Até a sexta-feira (13) será apresentado um panorama, prevenção e tratamento da Leishmaniose, além de capacitação de profissionais das cidades de São Luís, Caxias e Timon para diagnosticar e tratar precocemente os casos. Com parte da programação, o webinário tem como tema “Maranhão Contra o Calazar” e será destinada para profissionais de saúde, pesquisadores, estudantes.

SAIBA MAIS

A doença

A leishmaniose visceral, também chamada de calazar, é uma doença causada pelos protozoários Leishmania chagasi e Leishmania donovani, e ocorre quando um pequeno inseto da espécie Lutzomyia longipalpis, popularmente conhecido como mosquito-palha ou birigui, pica uma pessoa ou animal, transmitindo a doença que ataca o sistema imunológico de cachorros e humanos.

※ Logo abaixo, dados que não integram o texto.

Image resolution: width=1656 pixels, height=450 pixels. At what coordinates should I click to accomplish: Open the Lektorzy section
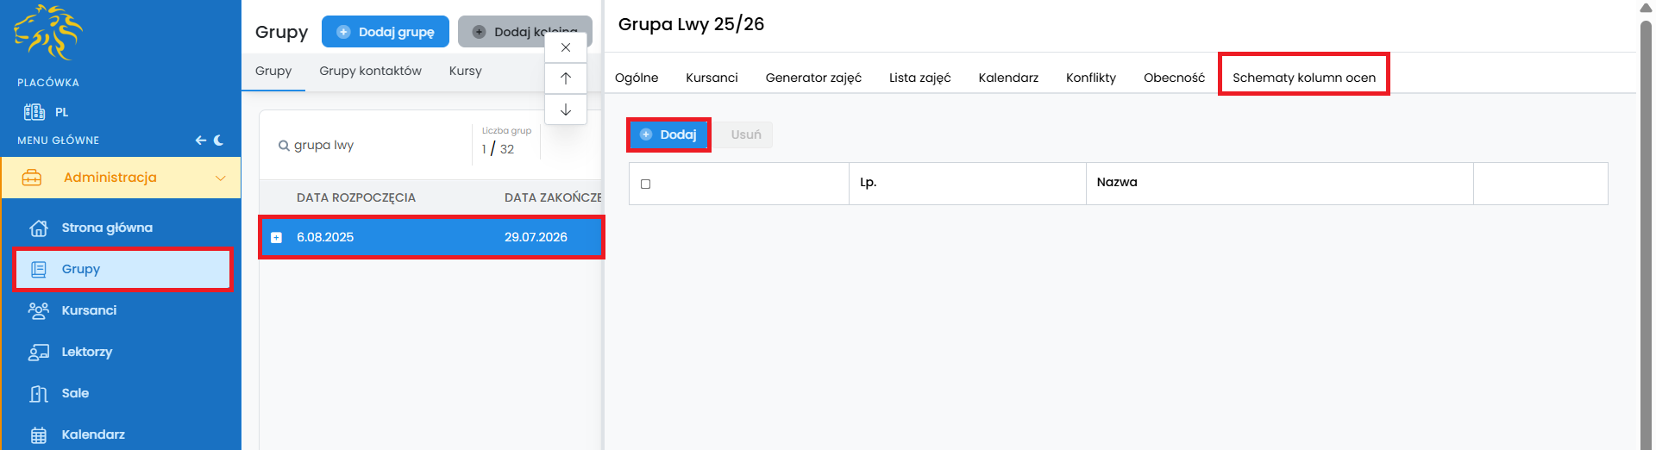[86, 352]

Se não tratada, pode ser fatal em até 95% dos casos, depois de atingir baço, fígado e nódulos linfáticos.

O conjunto de sintomas do calazar permitem que se suspeite da infecção. O problema é que a doença pode ficar incubada por muito tempo, sem causar manifestações clínicas no hospedeiro, o que pode deixar o pet doente sem que o dono perceba.

Estão entre os sintomas:

  • Regiões do corpo sem pelo;
  • Feridas na pele, principalmente na face;
  • Crescimento anormal das unhas;
  • Anorexia;
  • Emagrecimento;
  • Abdômen aumentado,
  • Paralisia dos membros.

Não é preciso sacrificar

Por muito tempo acreditou-se que um cachorro contaminado deveria ser logo sacrificado, contudo, é possível fazer o tratamento dos cães contaminados, com remédios modernos e eficazes. Vale lembrar, no entanto, que o calazar ainda é uma doença extremamente perigosa, e o tratamento deverá ser acompanhado de perto por um médico-veterinário de confiança ao longo de toda a vida do cachorro.